The men are seemingly in love with Diana; Kit (Joe Eyre), Bill (Tim Delap) and Alan (Ziggy Heath) and their feelings for her dominate them. Diane's return of love to each of the men is uncommitted and takes in her the stride the love they all have her. To make things more complicated Jack (Jacqueline) (Beatriz Romilly) is in love with Kit.
Rattigan writes ahead of his time and certainly pinpoints the young men's masculinity and its appeared arrogance but beneath reveals their insecurity and vulnerability particularly experiencing women and romance. Their attitude and preconceptions, indoctrinated by the expectations and culture at the time, toward women is unsurprising and states "an ideal woman with masculine virtues and feminine fiestas" and unable judge women with "standards of our own".
Men at the time weren't encouraged to express their feelings and display their emotions openly. The "stiff upper lip" and "be tough" attitude at that time and men were conscripted to serve in the military during the First World War (and subsequently the Second World War) would have influenced this. Expressions and displays would have been frowned up and/or censored by those in power in the name of political favour, particularly in Continental Europe, and patriotism. This comedy challenges their invincibility and masculinity and makes clear that men are just as fragile as to woman and this is shown with all of them being involved with Diana.

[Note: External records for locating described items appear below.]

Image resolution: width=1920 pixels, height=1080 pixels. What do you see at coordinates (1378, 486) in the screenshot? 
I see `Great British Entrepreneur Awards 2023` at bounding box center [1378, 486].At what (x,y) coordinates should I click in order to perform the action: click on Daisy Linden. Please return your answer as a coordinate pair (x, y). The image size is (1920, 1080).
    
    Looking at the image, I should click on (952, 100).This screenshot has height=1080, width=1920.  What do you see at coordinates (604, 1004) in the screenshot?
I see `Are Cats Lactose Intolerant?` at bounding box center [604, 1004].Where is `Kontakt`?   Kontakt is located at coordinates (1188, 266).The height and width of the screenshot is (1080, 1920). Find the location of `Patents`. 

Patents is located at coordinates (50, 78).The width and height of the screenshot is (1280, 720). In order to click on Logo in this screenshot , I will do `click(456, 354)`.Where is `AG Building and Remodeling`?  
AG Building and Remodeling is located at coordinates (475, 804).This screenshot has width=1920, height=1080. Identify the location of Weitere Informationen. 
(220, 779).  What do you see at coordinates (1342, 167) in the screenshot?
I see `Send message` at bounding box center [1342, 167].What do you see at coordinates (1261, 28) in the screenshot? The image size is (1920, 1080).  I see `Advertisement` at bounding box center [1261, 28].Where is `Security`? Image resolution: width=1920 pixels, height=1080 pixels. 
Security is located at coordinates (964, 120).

The cast work really well together and in unison - they are overseen by David Whitworth's Monsieur Maingot who keeps on reminding the group to speak only in French. There is a continuous dialogue flow taking in account the plot. There are unexpected twists and occurrences from all the characters' friendships, loyalties and long term secular goals are being severely tested - particularly at a time when they shared that "they may live up to their ideals but not to others". Paul Miller directs the play and ensures the audience appreciate what the young men then faced.
Audience members who have a good command of French can appreciate the play's wit, irony and colloquialism. Certainly hilarious throughout with the young men's misunderstandings of the French language and innuendoes attached.
Simon Daw's staging certainly has a continental feel with French writing on the stage's back drops. It blends well with the story and its moods and Mark Doubleday's lighting compliments the staging. A comedy which will give an audience to ponder as much as being farcically entertained.